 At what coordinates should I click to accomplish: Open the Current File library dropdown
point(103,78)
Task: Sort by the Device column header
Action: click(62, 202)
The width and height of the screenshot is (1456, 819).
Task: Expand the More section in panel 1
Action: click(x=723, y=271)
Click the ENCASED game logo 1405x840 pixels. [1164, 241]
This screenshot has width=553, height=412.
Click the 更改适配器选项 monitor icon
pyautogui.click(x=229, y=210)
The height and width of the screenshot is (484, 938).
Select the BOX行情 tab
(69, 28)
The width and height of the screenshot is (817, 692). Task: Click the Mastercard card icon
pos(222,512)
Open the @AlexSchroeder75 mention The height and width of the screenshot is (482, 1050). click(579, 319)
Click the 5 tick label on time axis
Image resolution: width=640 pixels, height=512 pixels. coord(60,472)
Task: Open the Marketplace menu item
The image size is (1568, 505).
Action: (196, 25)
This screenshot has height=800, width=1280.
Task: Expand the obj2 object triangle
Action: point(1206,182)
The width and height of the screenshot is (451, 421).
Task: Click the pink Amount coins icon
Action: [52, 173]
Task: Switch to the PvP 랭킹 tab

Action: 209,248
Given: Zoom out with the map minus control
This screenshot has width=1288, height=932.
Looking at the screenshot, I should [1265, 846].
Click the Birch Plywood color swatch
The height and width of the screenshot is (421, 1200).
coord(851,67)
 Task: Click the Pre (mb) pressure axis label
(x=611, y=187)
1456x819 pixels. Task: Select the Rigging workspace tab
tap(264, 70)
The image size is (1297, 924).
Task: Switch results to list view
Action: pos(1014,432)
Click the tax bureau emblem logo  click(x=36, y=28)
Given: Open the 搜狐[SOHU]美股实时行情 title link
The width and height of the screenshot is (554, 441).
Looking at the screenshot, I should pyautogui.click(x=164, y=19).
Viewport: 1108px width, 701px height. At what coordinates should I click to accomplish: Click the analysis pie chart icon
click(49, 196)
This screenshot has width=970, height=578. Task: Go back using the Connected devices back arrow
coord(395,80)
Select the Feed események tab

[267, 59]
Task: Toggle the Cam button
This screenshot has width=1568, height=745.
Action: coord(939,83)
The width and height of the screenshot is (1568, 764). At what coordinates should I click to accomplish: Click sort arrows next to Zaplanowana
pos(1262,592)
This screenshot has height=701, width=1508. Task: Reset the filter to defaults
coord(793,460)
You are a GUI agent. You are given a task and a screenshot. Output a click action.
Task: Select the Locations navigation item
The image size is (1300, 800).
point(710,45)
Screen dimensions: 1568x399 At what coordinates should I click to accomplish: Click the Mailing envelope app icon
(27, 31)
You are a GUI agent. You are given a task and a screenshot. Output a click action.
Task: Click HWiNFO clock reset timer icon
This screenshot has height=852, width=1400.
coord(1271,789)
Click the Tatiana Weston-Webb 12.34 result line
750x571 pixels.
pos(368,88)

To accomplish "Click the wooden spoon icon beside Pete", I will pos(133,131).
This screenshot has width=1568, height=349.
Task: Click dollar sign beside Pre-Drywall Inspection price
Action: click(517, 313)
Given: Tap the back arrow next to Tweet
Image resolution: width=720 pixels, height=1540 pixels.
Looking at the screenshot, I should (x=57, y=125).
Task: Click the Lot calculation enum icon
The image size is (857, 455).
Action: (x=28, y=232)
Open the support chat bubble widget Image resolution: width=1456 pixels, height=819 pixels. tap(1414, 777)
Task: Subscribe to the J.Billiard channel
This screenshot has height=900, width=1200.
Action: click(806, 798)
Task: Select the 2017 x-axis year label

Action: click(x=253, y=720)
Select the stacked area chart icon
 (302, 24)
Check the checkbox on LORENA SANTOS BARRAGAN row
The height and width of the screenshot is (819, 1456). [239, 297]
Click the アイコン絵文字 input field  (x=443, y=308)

▸ Written task:
Return all of the entries above word for word, keeping every line as it appears.

▸ Task output:
 At what coordinates should I click to accomplish: Open the Current File library dropdown
point(103,78)
Task: Sort by the Device column header
Action: click(62, 202)
The width and height of the screenshot is (1456, 819).
Task: Expand the More section in panel 1
Action: click(x=723, y=271)
Click the ENCASED game logo 1405x840 pixels. [1164, 241]
This screenshot has width=553, height=412.
Click the 更改适配器选项 monitor icon
pyautogui.click(x=229, y=210)
The height and width of the screenshot is (484, 938).
Select the BOX行情 tab
(69, 28)
The width and height of the screenshot is (817, 692). Task: Click the Mastercard card icon
pos(222,512)
Open the @AlexSchroeder75 mention The height and width of the screenshot is (482, 1050). click(579, 319)
Click the 5 tick label on time axis
Image resolution: width=640 pixels, height=512 pixels. coord(60,472)
Task: Open the Marketplace menu item
The image size is (1568, 505).
Action: (196, 25)
This screenshot has height=800, width=1280.
Task: Expand the obj2 object triangle
Action: point(1206,182)
The width and height of the screenshot is (451, 421).
Task: Click the pink Amount coins icon
Action: [52, 173]
Task: Switch to the PvP 랭킹 tab

Action: 209,248
Given: Zoom out with the map minus control
This screenshot has width=1288, height=932.
Looking at the screenshot, I should [1265, 846].
Click the Birch Plywood color swatch
The height and width of the screenshot is (421, 1200).
coord(851,67)
 Task: Click the Pre (mb) pressure axis label
(x=611, y=187)
1456x819 pixels. Task: Select the Rigging workspace tab
tap(264, 70)
The image size is (1297, 924).
Task: Switch results to list view
Action: pos(1014,432)
Click the tax bureau emblem logo  click(x=36, y=28)
Given: Open the 搜狐[SOHU]美股实时行情 title link
The width and height of the screenshot is (554, 441).
Looking at the screenshot, I should pyautogui.click(x=164, y=19).
Viewport: 1108px width, 701px height. At what coordinates should I click to accomplish: Click the analysis pie chart icon
click(49, 196)
This screenshot has width=970, height=578. Task: Go back using the Connected devices back arrow
coord(395,80)
Select the Feed események tab

[267, 59]
Task: Toggle the Cam button
This screenshot has width=1568, height=745.
Action: coord(939,83)
The width and height of the screenshot is (1568, 764). At what coordinates should I click to accomplish: Click sort arrows next to Zaplanowana
pos(1262,592)
This screenshot has height=701, width=1508. Task: Reset the filter to defaults
coord(793,460)
You are a GUI agent. You are given a task and a screenshot. Output a click action.
Task: Select the Locations navigation item
The image size is (1300, 800).
point(710,45)
Screen dimensions: 1568x399 At what coordinates should I click to accomplish: Click the Mailing envelope app icon
(27, 31)
You are a GUI agent. You are given a task and a screenshot. Output a click action.
Task: Click HWiNFO clock reset timer icon
This screenshot has height=852, width=1400.
coord(1271,789)
Click the Tatiana Weston-Webb 12.34 result line
750x571 pixels.
pos(368,88)

To accomplish "Click the wooden spoon icon beside Pete", I will pos(133,131).
This screenshot has width=1568, height=349.
Task: Click dollar sign beside Pre-Drywall Inspection price
Action: click(517, 313)
Given: Tap the back arrow next to Tweet
Image resolution: width=720 pixels, height=1540 pixels.
Looking at the screenshot, I should (x=57, y=125).
Task: Click the Lot calculation enum icon
The image size is (857, 455).
Action: (x=28, y=232)
Open the support chat bubble widget Image resolution: width=1456 pixels, height=819 pixels. tap(1414, 777)
Task: Subscribe to the J.Billiard channel
This screenshot has height=900, width=1200.
Action: click(806, 798)
Task: Select the 2017 x-axis year label

Action: click(x=253, y=720)
Select the stacked area chart icon
 (302, 24)
Check the checkbox on LORENA SANTOS BARRAGAN row
The height and width of the screenshot is (819, 1456). [239, 297]
Click the アイコン絵文字 input field  (x=443, y=308)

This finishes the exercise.